How much does cyber insurance cost?

Cyber insurance premiums depend on multiple factors including business size, industry type, data sensitivity, existing cybersecurity measures, coverage limits, and claims history. Companies that store large amounts of sensitive customer data, process online transactions, or have significant operational dependence on technology typically pay higher premiums. Businesses with robust cybersecurity protocols and employee training may qualify for lower rates. The cost has generally increased in recent years due to rising cyber threats, but the expense is often justified given the potentially catastrophic costs of major data breaches or ransomware attacks.

What does cyber insurance not cover?

Cyber insurance typically excludes certain types of losses and scenarios. Common exclusions include losses from unpatched software vulnerabilities when patches were available, damages from acts of war or terrorism, intellectual property theft, and losses from insider threats by employees with authorized access. Many policies also exclude coverage for ransomware payments in certain jurisdictions, losses from poor business decisions, and damages that occur outside the policy period. Additionally, coverage may be limited for businesses that fail to maintain reasonable cybersecurity standards or don't follow required security protocols.

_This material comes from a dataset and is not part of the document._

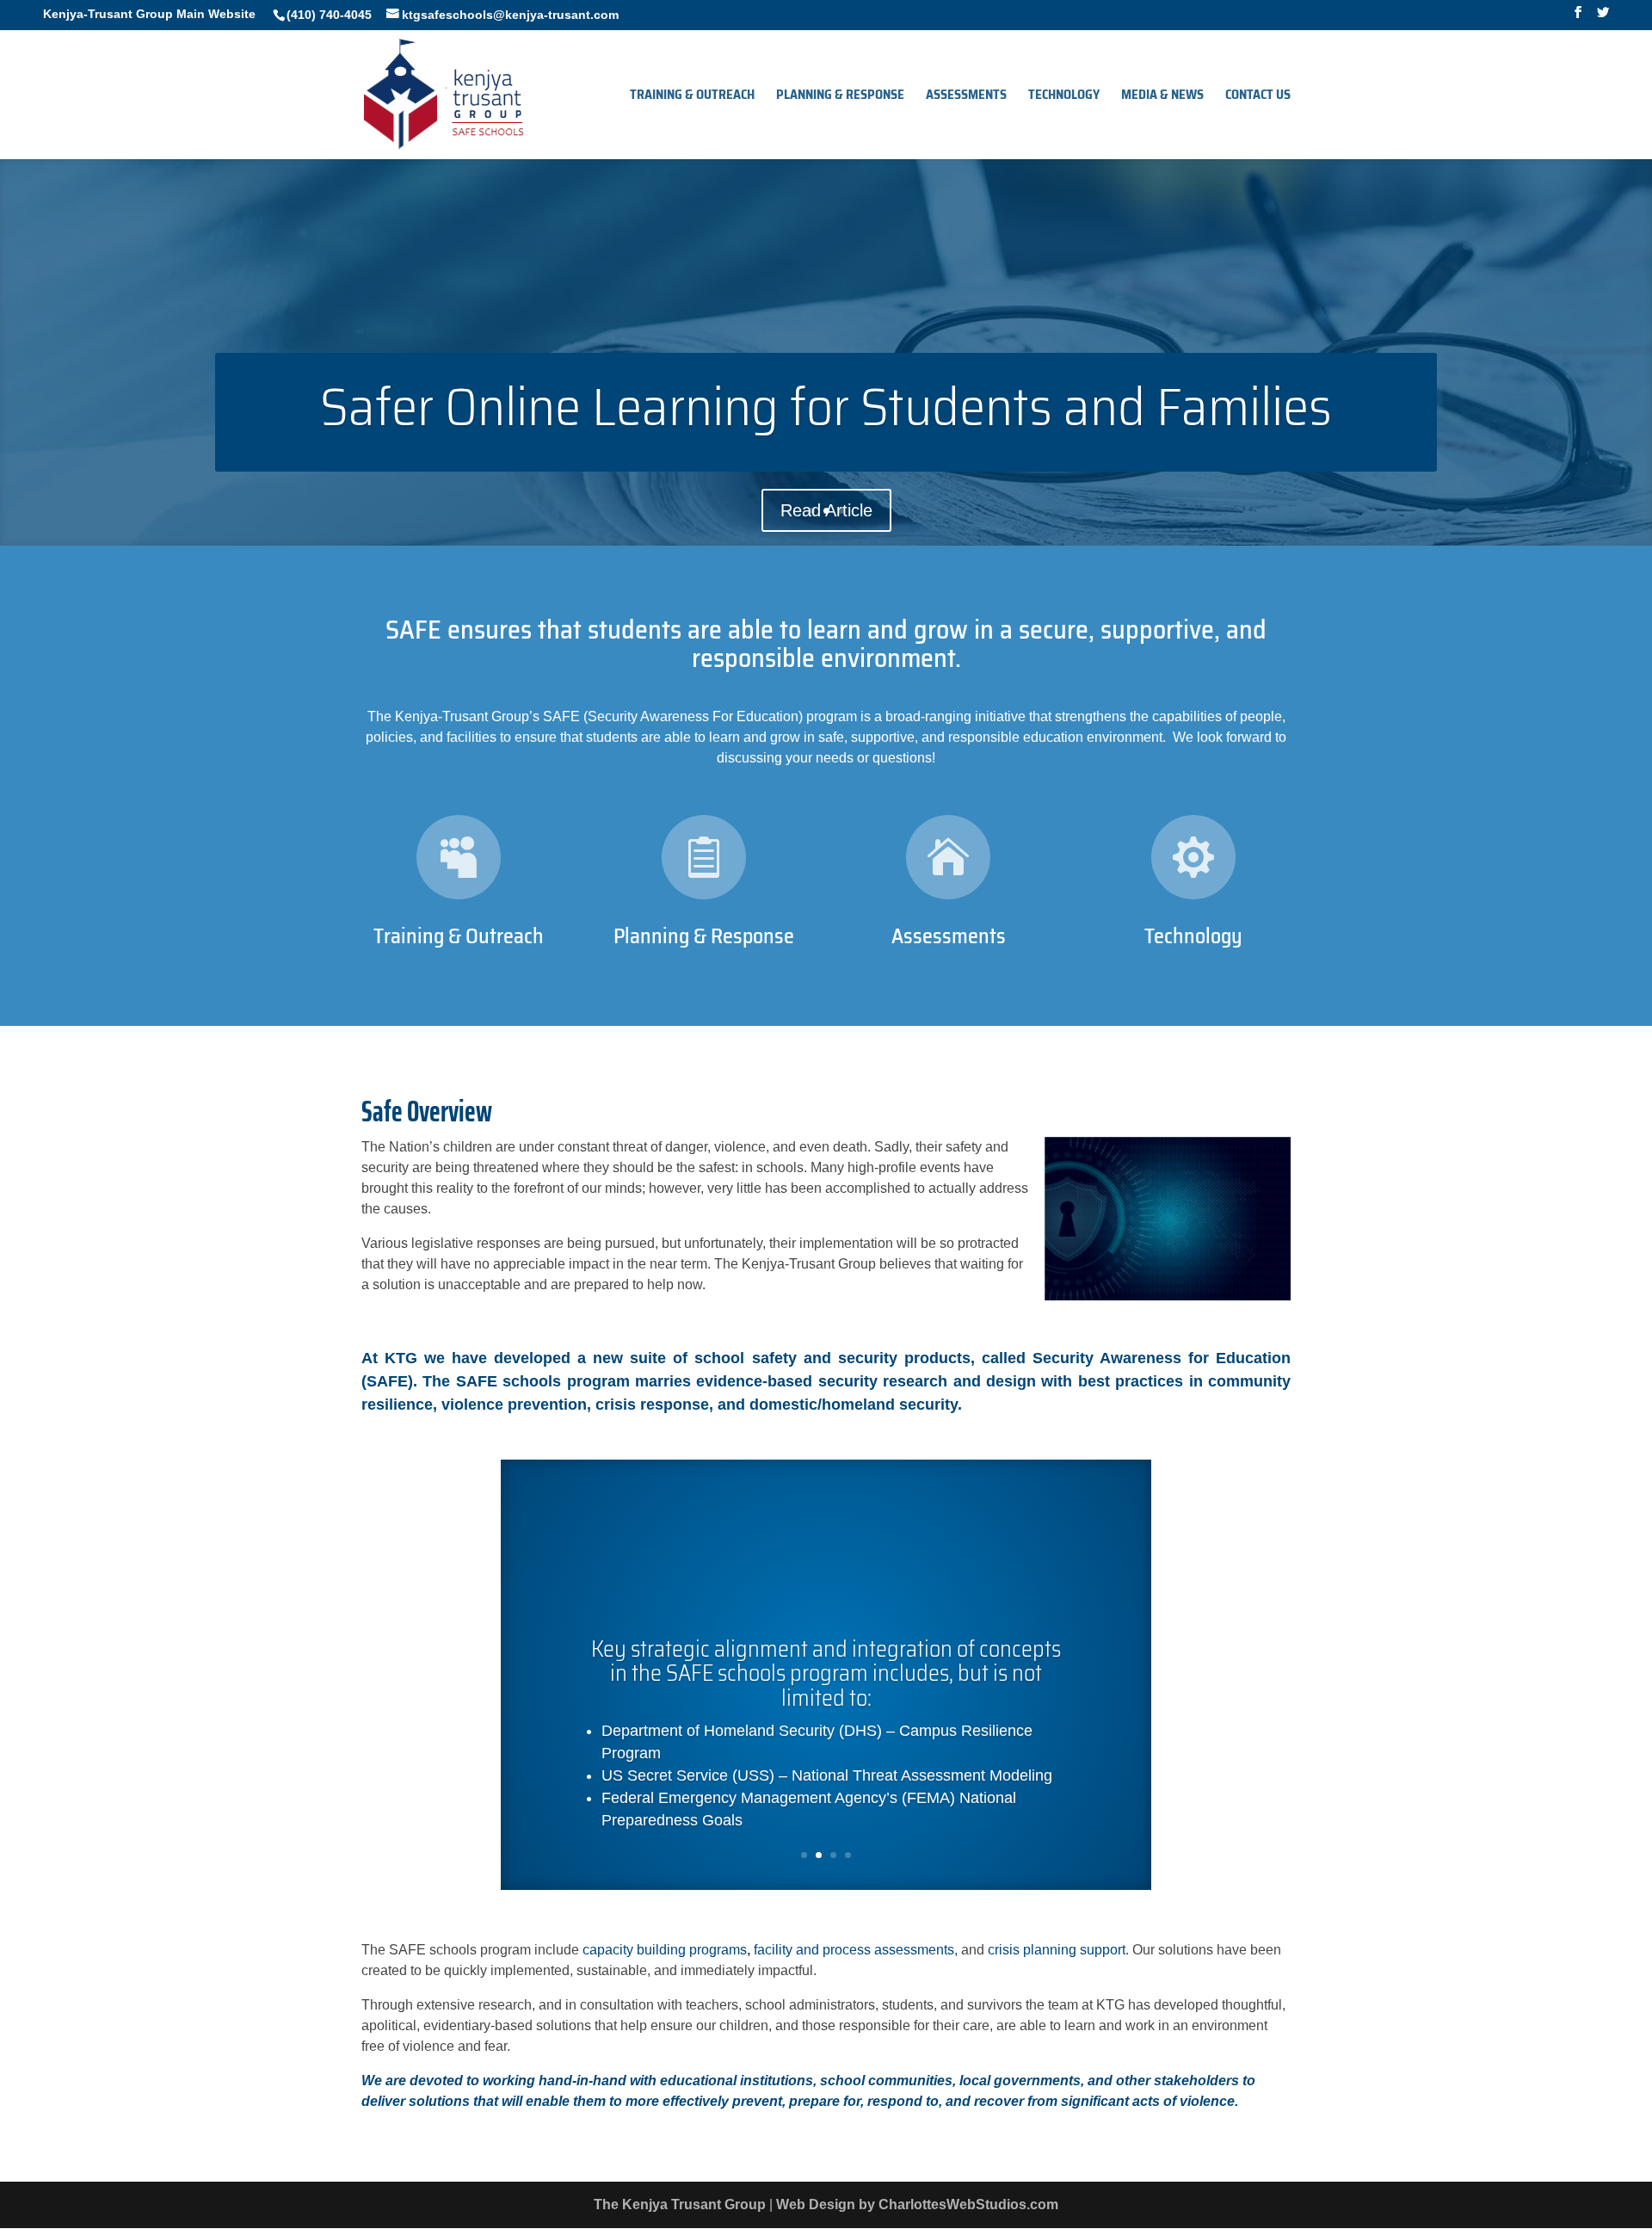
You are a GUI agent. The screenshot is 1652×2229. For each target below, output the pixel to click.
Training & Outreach (692, 97)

Who needs cyber insurance?

Virtually every business today should consider cyber insurance, as most rely on digital systems and store electronic data. This coverage is essential for companies that store sensitive customer information, process online transactions, maintain customer databases, or could face significant operational disruption from cyberattacks. While tech companies face obvious risks, even small businesses using email or basic computer systems can incur substantial costs from data breach notifications and regulatory compliance requirements. Any business with an online presence or digital operations should evaluate their cyber risk exposure.